* [Data records]:
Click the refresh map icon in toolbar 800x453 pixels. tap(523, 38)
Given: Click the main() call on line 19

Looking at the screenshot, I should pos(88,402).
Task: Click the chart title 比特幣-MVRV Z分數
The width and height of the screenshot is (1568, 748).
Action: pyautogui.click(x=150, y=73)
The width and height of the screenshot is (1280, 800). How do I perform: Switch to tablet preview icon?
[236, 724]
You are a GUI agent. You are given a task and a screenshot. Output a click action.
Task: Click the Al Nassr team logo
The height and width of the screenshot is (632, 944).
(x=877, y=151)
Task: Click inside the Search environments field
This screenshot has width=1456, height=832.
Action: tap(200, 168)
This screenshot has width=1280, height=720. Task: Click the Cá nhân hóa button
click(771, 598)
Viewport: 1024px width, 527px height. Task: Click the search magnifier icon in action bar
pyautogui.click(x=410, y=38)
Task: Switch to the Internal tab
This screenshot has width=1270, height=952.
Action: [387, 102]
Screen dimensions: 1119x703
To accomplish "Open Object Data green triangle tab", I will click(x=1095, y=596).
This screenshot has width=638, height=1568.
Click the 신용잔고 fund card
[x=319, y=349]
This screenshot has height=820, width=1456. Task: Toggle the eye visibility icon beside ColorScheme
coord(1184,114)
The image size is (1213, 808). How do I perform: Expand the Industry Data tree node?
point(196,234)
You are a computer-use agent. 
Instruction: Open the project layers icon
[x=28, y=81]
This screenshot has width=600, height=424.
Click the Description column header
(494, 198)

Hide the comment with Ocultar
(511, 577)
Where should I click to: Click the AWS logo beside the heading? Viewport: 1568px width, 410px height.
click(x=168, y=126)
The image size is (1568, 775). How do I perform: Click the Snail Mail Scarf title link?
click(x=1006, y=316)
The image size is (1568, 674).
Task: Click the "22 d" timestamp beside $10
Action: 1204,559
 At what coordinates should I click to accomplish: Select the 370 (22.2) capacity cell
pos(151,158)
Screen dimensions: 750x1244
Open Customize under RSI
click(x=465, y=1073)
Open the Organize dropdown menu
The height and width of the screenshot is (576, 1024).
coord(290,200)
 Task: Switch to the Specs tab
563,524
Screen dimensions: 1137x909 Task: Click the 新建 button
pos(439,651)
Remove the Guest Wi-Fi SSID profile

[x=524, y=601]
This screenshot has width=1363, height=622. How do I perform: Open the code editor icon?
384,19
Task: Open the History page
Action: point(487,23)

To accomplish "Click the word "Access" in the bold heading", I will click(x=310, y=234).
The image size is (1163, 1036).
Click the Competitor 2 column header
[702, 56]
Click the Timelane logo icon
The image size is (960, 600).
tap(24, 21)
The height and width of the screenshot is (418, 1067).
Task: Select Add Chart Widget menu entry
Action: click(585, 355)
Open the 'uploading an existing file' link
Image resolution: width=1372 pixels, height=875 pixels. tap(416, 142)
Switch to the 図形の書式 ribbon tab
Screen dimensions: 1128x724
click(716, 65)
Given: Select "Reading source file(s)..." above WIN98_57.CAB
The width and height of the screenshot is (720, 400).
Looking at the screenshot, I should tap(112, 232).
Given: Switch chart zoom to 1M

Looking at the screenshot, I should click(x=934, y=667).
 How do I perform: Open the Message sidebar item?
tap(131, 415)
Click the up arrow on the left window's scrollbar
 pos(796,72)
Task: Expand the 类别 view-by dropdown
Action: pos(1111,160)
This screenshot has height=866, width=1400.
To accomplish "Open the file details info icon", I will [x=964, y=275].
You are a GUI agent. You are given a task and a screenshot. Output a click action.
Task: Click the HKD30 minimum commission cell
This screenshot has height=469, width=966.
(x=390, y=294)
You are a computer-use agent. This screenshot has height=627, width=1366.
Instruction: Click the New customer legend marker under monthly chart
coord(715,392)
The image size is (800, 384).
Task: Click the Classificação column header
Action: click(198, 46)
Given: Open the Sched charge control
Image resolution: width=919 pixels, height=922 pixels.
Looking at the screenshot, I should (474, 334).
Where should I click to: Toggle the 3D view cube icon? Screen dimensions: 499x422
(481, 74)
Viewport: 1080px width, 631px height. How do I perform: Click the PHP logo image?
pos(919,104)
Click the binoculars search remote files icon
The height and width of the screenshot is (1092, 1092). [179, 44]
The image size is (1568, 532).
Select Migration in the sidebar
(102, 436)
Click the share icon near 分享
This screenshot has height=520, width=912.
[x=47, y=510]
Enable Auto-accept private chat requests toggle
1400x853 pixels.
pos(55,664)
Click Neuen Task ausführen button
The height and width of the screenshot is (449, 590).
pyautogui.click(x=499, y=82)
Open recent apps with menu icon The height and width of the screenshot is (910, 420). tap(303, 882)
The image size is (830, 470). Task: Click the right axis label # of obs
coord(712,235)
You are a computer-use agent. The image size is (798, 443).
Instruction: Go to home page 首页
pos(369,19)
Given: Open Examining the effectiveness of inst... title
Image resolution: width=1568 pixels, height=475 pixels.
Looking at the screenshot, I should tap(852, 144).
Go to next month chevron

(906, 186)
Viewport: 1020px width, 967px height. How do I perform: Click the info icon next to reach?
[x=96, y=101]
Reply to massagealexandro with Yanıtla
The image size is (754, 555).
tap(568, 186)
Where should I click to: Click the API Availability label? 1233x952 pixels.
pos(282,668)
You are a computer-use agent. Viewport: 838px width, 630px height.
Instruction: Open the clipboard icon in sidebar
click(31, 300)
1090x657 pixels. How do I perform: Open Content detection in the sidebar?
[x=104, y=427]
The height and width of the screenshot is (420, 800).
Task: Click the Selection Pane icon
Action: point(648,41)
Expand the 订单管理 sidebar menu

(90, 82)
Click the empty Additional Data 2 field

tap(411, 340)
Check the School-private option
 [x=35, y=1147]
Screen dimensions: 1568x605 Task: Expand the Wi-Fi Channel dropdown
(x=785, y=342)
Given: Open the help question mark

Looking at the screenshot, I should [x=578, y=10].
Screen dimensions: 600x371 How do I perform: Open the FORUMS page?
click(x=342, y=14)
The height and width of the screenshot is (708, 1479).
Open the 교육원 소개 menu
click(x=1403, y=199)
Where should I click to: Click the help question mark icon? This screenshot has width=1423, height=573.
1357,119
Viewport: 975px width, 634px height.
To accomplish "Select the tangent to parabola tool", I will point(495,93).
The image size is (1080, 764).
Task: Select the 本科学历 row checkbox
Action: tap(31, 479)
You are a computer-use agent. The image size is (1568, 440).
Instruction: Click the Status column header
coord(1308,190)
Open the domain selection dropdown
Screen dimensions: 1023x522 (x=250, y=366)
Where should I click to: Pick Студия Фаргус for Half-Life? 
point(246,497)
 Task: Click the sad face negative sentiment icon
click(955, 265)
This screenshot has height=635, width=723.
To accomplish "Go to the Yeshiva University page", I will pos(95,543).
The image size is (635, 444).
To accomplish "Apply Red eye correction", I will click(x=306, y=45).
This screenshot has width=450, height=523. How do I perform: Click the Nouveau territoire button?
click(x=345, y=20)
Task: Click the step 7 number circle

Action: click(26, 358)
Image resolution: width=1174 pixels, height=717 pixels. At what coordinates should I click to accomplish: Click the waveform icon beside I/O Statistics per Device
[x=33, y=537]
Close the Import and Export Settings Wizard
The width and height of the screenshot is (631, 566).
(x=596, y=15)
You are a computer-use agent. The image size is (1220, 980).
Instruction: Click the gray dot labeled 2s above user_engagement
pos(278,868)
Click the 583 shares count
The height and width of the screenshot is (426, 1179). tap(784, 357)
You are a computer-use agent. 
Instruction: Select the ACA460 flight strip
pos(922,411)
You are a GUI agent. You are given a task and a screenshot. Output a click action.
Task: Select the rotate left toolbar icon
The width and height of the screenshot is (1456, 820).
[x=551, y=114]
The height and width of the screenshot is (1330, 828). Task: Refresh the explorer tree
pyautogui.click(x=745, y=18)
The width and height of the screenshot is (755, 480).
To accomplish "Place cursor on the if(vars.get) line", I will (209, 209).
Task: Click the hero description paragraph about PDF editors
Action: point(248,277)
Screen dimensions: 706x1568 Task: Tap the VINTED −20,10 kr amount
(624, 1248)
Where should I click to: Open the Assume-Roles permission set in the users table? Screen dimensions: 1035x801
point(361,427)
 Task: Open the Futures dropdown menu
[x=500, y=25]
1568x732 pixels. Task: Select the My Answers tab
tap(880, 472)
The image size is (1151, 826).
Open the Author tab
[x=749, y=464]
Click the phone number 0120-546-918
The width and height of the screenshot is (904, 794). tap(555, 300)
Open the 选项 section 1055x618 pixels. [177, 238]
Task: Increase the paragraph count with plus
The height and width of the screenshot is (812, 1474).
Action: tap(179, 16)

* [Try it]:
Scan the listing above, and wherever a line holds the word "toolbar", copy it.

* [Answer section]:
Click the refresh map icon in toolbar 800x453 pixels. tap(523, 38)
Task: Select the rotate left toolbar icon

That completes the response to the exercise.